Helena le quitó la cubierta, y allí estaban las tarjetas de San Valentín, amarillas por el pasar del tiempo, pero las más bonitas que jamás había visto.
—Puedes entretenerte mirándolas —le dijo la bisabuela.
Había tarjetas de San Valentín con encaje y bonitos papeles de colores, y una era de raso y estaba perfumada, pero la que más le gustó a Helena, fue una de encaje que tenía un espejito en el centro, con papel azul alrededor y debajo, en letras brillantes, decía “Mi amorcito”
—¿Dónde está el amorcito? —preguntó.
La bisabuela rio.
—Mira en el espejo —le dijo.
—¡Oh, es muy divertido! —dijo Helena.
Y en un rincón había pequeños cupidos con una pequeña pancarta que decía “Con profundo amor”; y en otro un par de tórtolas que sostenían con el pico una pancarta que decía “Recuérdame”.
—Aquí hay un paquete de cartas —dijo Helena al llegar al fondo de la caja, y se lo alcanzó a la bisabuela. Tenían sellos de apariencia extraña y estaban atadas con una cinta azul.

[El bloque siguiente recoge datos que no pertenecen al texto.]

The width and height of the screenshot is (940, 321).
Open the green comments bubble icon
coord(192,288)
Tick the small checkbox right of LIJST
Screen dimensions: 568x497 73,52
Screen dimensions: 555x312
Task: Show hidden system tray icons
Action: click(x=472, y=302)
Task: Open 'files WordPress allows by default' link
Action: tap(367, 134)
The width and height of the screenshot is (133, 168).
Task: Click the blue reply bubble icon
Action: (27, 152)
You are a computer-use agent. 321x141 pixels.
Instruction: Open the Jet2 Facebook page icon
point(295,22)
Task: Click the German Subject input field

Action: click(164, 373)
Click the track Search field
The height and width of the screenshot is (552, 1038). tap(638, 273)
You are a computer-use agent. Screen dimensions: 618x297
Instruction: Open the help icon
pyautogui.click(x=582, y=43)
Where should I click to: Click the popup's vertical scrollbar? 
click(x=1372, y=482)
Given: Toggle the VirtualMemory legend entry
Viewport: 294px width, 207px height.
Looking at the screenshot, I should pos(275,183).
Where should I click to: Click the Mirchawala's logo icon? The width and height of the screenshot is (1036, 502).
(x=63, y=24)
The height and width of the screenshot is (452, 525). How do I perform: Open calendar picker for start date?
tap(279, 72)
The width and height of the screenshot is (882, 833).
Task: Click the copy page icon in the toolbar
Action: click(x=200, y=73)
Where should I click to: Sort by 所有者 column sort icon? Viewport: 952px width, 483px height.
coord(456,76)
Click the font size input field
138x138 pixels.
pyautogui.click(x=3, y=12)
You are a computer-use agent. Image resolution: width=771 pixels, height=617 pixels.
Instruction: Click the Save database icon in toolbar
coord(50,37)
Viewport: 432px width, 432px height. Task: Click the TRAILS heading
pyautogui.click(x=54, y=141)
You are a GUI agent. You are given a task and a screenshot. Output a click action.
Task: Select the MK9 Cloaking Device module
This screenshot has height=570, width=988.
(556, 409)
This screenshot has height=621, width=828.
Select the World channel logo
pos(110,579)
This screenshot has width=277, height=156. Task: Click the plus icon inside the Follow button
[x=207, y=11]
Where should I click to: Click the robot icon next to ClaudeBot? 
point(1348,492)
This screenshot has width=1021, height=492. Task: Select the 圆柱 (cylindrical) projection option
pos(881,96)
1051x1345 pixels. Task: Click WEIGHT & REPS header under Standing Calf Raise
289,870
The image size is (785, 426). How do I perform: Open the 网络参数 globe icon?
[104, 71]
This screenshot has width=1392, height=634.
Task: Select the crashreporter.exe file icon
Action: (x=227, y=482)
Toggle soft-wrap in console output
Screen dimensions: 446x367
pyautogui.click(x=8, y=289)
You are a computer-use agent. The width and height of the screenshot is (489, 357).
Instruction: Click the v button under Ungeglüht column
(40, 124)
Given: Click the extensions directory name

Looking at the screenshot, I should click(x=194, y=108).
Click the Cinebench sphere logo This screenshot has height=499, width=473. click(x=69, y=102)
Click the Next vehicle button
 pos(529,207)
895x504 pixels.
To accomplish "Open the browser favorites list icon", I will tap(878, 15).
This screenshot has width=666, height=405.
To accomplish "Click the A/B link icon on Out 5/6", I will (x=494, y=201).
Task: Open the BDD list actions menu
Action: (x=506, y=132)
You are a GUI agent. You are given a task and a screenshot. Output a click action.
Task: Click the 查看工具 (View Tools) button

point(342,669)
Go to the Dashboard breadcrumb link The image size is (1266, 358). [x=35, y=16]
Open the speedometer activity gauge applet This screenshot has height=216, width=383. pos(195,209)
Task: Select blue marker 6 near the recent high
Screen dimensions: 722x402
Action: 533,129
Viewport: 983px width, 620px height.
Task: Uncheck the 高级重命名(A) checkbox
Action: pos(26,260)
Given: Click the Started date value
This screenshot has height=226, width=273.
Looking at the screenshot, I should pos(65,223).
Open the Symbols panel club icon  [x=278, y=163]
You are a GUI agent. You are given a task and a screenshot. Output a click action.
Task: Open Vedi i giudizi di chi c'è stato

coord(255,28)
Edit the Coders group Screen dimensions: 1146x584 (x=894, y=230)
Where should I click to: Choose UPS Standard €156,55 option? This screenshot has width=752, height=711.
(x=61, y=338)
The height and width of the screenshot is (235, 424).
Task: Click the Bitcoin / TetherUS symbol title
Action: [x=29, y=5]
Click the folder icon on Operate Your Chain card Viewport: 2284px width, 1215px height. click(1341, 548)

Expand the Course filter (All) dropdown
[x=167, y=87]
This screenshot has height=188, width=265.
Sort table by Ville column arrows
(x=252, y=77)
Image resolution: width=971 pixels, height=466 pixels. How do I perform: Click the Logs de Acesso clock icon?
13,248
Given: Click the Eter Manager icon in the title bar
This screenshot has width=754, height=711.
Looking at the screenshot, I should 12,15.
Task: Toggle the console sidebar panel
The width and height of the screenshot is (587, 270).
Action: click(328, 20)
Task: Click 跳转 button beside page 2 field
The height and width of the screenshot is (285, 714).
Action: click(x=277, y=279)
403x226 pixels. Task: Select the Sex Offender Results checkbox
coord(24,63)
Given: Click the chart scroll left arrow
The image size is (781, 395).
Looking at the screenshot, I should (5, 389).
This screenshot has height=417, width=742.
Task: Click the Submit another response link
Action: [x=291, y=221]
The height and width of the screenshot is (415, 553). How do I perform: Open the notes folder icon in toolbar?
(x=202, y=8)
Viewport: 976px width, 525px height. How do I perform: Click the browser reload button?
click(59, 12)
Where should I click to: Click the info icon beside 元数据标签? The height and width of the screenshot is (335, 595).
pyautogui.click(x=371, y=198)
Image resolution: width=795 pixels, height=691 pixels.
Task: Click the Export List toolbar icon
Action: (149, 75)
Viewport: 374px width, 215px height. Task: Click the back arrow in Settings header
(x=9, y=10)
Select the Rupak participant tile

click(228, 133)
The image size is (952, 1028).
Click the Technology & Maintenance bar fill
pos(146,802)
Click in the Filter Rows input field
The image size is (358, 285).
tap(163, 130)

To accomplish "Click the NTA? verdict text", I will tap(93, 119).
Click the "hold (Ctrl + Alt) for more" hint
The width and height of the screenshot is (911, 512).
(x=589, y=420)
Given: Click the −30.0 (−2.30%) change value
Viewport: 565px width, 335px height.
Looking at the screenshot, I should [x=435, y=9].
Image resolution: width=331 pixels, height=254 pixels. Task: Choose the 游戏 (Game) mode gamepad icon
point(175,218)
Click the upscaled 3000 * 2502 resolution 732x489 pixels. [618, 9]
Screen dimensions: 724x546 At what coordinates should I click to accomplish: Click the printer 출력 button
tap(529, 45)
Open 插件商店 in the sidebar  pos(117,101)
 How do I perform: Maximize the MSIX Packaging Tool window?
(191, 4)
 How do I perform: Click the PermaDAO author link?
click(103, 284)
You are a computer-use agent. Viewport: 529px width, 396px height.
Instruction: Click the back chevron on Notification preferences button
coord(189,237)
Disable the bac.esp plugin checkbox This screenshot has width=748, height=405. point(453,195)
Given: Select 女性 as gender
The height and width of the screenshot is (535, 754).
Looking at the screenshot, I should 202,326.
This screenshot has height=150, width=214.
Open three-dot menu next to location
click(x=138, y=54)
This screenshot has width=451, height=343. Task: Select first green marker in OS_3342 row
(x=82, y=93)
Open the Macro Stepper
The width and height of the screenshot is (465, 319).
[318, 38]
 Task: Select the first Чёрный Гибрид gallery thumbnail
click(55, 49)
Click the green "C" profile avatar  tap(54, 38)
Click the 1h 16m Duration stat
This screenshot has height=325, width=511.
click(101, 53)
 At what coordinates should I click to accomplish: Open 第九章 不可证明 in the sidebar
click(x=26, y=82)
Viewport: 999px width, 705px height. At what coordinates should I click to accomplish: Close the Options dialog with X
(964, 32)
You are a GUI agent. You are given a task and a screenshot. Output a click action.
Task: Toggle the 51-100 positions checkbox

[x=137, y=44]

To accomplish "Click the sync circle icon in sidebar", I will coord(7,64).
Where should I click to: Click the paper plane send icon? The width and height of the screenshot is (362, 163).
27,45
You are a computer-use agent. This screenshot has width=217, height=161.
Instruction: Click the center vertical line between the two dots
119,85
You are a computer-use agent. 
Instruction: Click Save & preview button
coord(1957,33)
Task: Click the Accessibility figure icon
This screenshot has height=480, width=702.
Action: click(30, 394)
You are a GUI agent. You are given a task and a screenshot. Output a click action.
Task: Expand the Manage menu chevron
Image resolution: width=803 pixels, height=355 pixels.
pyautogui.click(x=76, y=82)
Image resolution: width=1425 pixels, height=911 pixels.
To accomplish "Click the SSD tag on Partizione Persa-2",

—Me las escribió tu bisabuelo —dijo la bisabuela— cuando era mi amante, o mejor dicho cuando no estábamos casados, pues siempre ha sido mi amante —y presionó las cartas contra sus labios.
Helena continuó mirando las tarjetas de San Valentín. Cuando terminó, vio que la bisabuela se había quedado dormida. Las cartas estaban en su regazo y tenía una foto de su amorcito en una mano. Helena la miró. Tenía una sonrisa en el rostro, y de alguna manera, Helena entendió lo que había querido decir con mantenerse joven, y después de ese día de visita, Helena siempre sintió que la bisabuela era mucho más joven de lo que nunca había creído.